** RECORDS follows **

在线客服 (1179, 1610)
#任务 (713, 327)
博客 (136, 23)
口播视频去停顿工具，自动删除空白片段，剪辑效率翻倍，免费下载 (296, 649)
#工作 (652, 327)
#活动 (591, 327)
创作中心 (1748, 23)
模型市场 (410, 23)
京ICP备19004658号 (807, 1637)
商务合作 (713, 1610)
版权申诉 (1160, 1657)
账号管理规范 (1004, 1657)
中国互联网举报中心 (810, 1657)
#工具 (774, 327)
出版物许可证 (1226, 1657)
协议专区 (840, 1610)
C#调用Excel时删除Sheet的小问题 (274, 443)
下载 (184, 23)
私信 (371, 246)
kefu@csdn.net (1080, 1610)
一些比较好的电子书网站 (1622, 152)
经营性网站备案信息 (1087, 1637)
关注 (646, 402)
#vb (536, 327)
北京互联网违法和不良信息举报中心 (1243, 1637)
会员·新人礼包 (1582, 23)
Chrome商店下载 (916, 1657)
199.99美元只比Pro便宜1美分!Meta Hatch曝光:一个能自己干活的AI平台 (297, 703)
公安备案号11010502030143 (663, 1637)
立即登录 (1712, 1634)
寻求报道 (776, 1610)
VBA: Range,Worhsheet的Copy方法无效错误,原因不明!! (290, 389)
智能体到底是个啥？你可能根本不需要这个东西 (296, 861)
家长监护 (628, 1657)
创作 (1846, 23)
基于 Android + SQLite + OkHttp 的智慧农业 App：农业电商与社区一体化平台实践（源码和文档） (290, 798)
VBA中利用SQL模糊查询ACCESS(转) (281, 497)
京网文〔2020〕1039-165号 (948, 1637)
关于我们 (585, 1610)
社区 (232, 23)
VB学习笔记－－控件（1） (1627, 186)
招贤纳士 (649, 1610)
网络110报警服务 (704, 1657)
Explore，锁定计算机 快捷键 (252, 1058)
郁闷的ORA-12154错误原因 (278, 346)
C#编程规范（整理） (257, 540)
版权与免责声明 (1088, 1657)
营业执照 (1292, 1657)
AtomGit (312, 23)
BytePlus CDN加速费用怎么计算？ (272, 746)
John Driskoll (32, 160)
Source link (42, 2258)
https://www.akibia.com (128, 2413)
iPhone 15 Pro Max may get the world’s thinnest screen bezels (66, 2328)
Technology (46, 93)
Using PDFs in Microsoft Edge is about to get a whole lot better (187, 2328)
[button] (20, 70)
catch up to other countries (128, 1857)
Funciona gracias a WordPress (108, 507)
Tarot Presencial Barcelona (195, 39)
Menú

** End of RECORDS **

▶ WHAT TO WORK ON
From the material above, copy exactly the lines between the line holding "网络110报警服务 (704, 1657)" and the line holding "[button] (20, 70)", inclusive, and only those.

▶ FINISHED EXERCISE
网络110报警服务 (704, 1657)
Explore，锁定计算机 快捷键 (252, 1058)
郁闷的ORA-12154错误原因 (278, 346)
C#编程规范（整理） (257, 540)
版权与免责声明 (1088, 1657)
营业执照 (1292, 1657)
AtomGit (312, 23)
BytePlus CDN加速费用怎么计算？ (272, 746)
John Driskoll (32, 160)
Source link (42, 2258)
https://www.akibia.com (128, 2413)
iPhone 15 Pro Max may get the world’s thinnest screen bezels (66, 2328)
Technology (46, 93)
Using PDFs in Microsoft Edge is about to get a whole lot better (187, 2328)
[button] (20, 70)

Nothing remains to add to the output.